5. Et voici les marques de la désobéissance. Celui-là prouve qu'il n'est pas un sujet obéissant, s'il regarde comme injuste l'ordre de son supérieur ; de là, des murmures qui s'élèvent dans son âme ; puis, il prétexte qu'il ne peut ni ne doit faire ce qu'on lui commande, et il imagine habilement différents moyens d'échapper ; il en arrive enfin à séduire ceux qui, par insinuation ou prière, pourraient empêcher l'exécution du commandement ou rappeler l'ordre donné. Telle ne fut point la conduite d'Abraham ! Pour obéir immédiatement, il s'en alla, de grand matin, et il avait eu soin de laisser au pied de la montagne ses serviteurs : ils se seraient opposés à l'immolation de son fils tant aimé. C'est ainsi qu'il mérita, pour lui-même et pour sa postérité, d'abondantes bénédictions.

 

 

(1) Le Psaume 118 développe et réalise ce court programme de la parfaite obéissance. Continuellement, i1 fait passer devant nos yeux la loi sainte et justifiante de Dieu. Nous faisons nos délices de sa loi, et notre fonction, c'est de garder ses commandements. Nous nous excitons aussi à le faire toujours et généreusement : « Combien j'aime votre loi ! Elle est tout le jour l'objet de ma méditation » (v. 97).
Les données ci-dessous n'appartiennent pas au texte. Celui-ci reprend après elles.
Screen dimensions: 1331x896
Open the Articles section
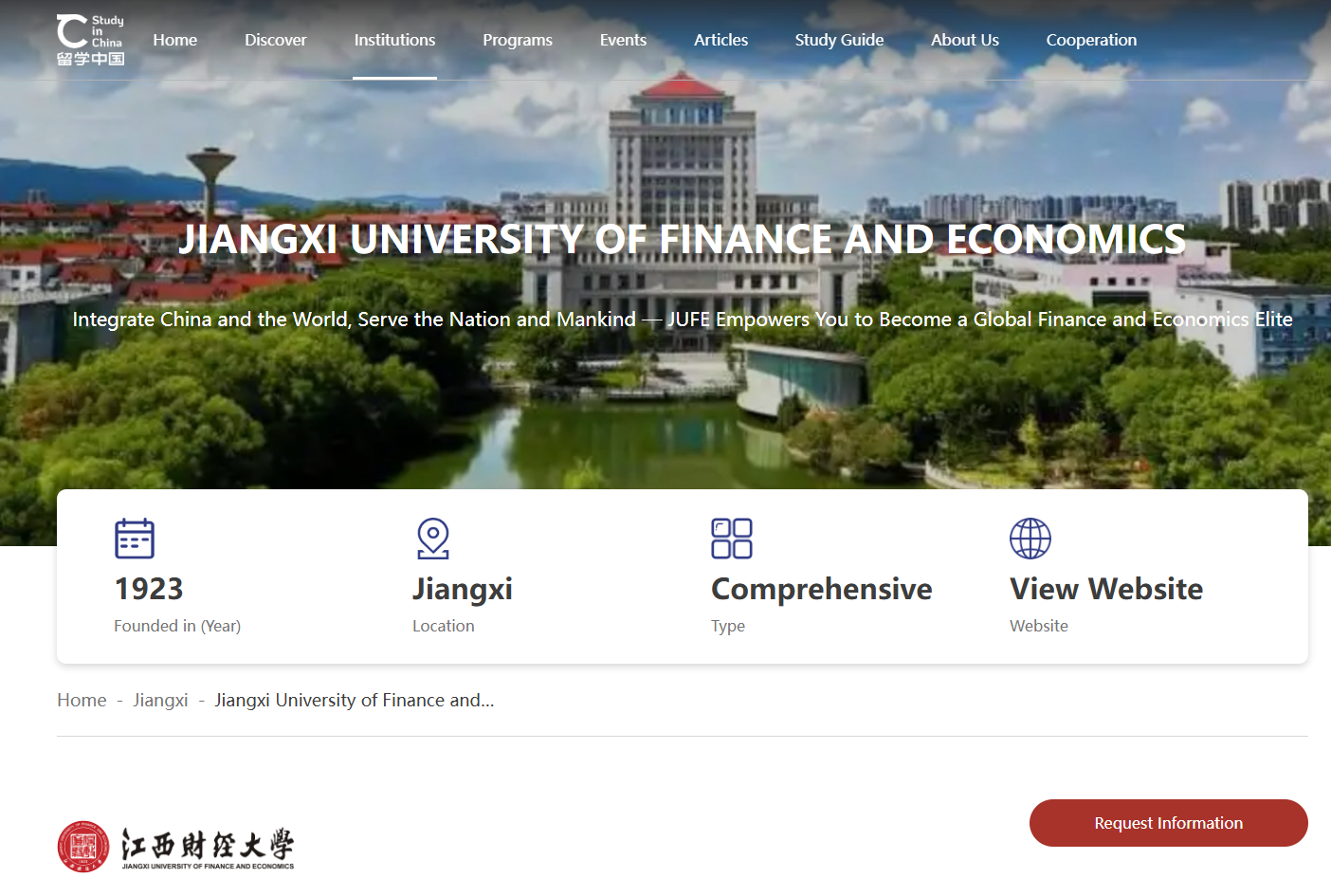pyautogui.click(x=720, y=40)
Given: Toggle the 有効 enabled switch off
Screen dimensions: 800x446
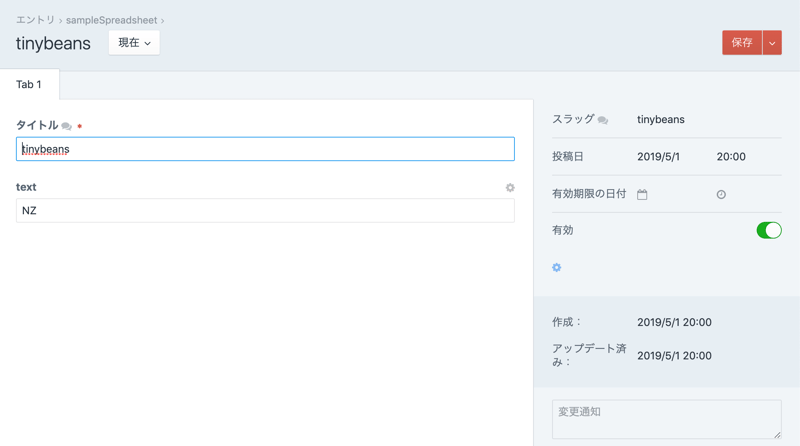Looking at the screenshot, I should click(x=768, y=230).
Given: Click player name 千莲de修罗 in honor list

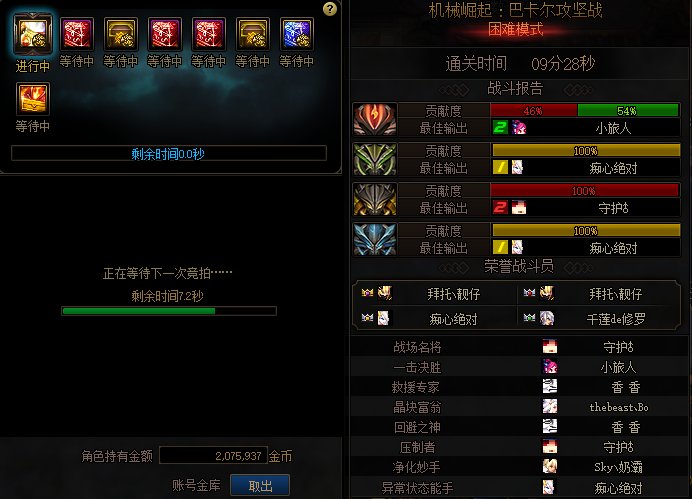Looking at the screenshot, I should tap(616, 319).
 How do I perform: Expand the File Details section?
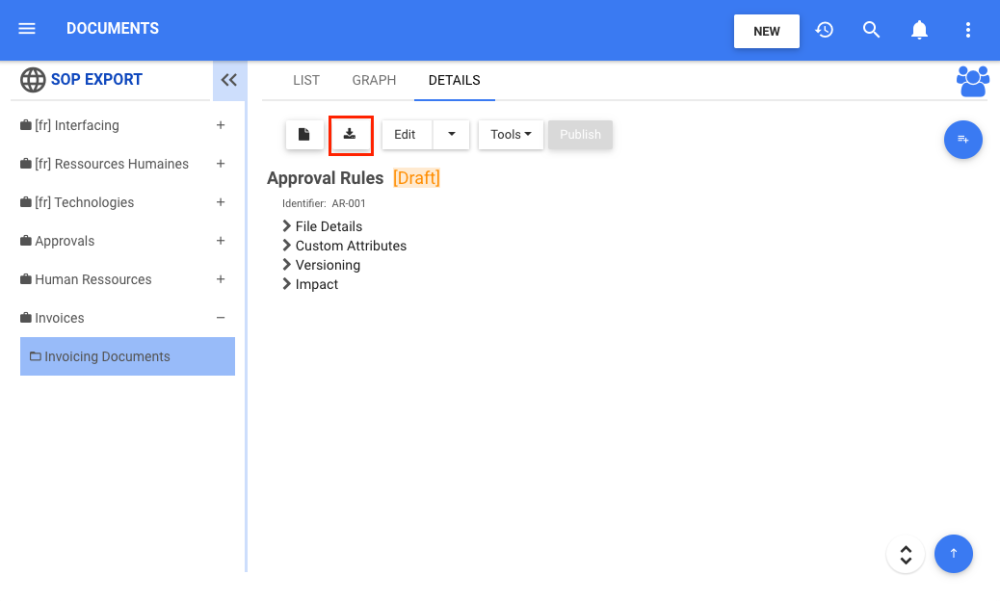coord(328,227)
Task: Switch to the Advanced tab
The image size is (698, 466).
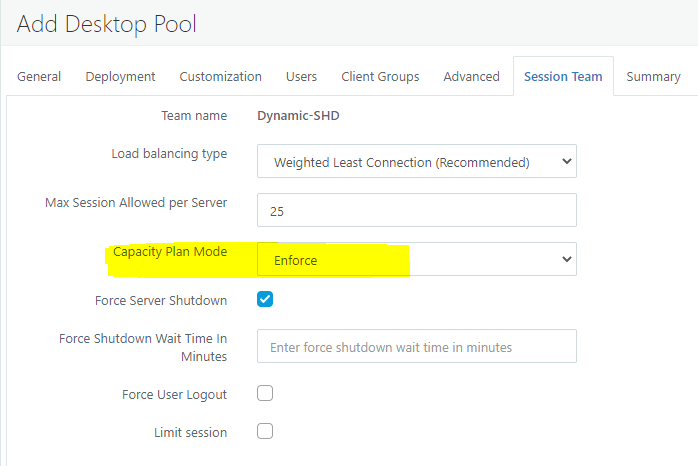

(2). Conf., Livre 10, chap. 26. P. L. t. 32, col. 795.

(3) Celui qui obéit ne veut que ce qui lui est commandé. Il exécute n'importe quel ordre, il n'a garde de distinguer entre ce qui lui plaît ou ce qui ne lui plaît pas. De lui-même, on ne peut pas dire qu'il veut ou qu'il ne veut pas. Il veut simplement, mais volontiers, ce qu'on lui ordonne, et parce que cela lui est ordonné. Il ne veut pas, simplement aussi et sans regret, ce que son supérieur ne veut pas qu'il fasse. Pour pratiquer l'obéissance jusque-là, il faut un degré de vertu plus qu'ordinaire, et une perpétuelle abnégation de soi-même.

(4) Le religieux (c'est à lui que l'auteur s'adresse plus directement) a perdu, par son vœu d'obéissance, le pouvoir de donner à sa vie et à son activité une direction personnelle.

(5) Dans le plus grand nombre des cas, ces questions ne se présentent pas à l'esprit du religieux. Il sait bien que si lui-même se dirige sous l'obéissance, son supérieur le conduit, raisonnablement et vertueusement, par la prudence.

(6) L'obéissance toute seule rend méritoire l'acceptation de ce que saint Grégoire appelle ici « prospérité, succès et agréments de ce monde ». En pareille matière, il n'y a pas d'obéissance, si elle n'est pas obéissance pure. On ne doit rien y mettre du sien. C'est tout le contraire, si l'on nous commande ce à quoi nous répugnons par nature : l'obéissance extérieure et passive ne suffit plus ; il faut l'activer par nos désirs en voulant l'œuvre à réaliser.

(7) 35e livre des Morales, ch. 14, P. L. t. 76, col. 766.

(8) Notre-Seigneur affirmait à Pilate : « Tu n'aurais aucun pouvoir sur moi, s'il ne t'avait pas été donné d'en haut » (Jean, ch. 19, v. 11). Lui-même permit à Satan de s'approcher de lui pour le tenter ; et lorsque le moment de sa passion fut venu, de lui-même encore il s'offrit à Judas et à ses bourreaux qui étaient des membres du démon ; et il s'abandonna à leur fureur, parce qu'il le voulait, pour notre rédemption. Il se soumit aux démons, en ce sens seulement qu'il leur donna, d'en haut, pouvoir d'agir sur lui.

(9) J'ai traduit largement. C'est le paragraphe 4 consacré au signe de la vertu. L'auteur commence ainsi : « Argumentum verae obedientiae habet D. Bernardus : Fidelis obediens », etc. Serm. 41, P. L. t. 183, col. 657.

(10) Méditations sur la condition de l'homme, ch. 4. P. L. t. 184, col. 494. « Ces « dévotes méditations sur la connaissance de la nature de l'homme » ne sont pas de saint Bernard.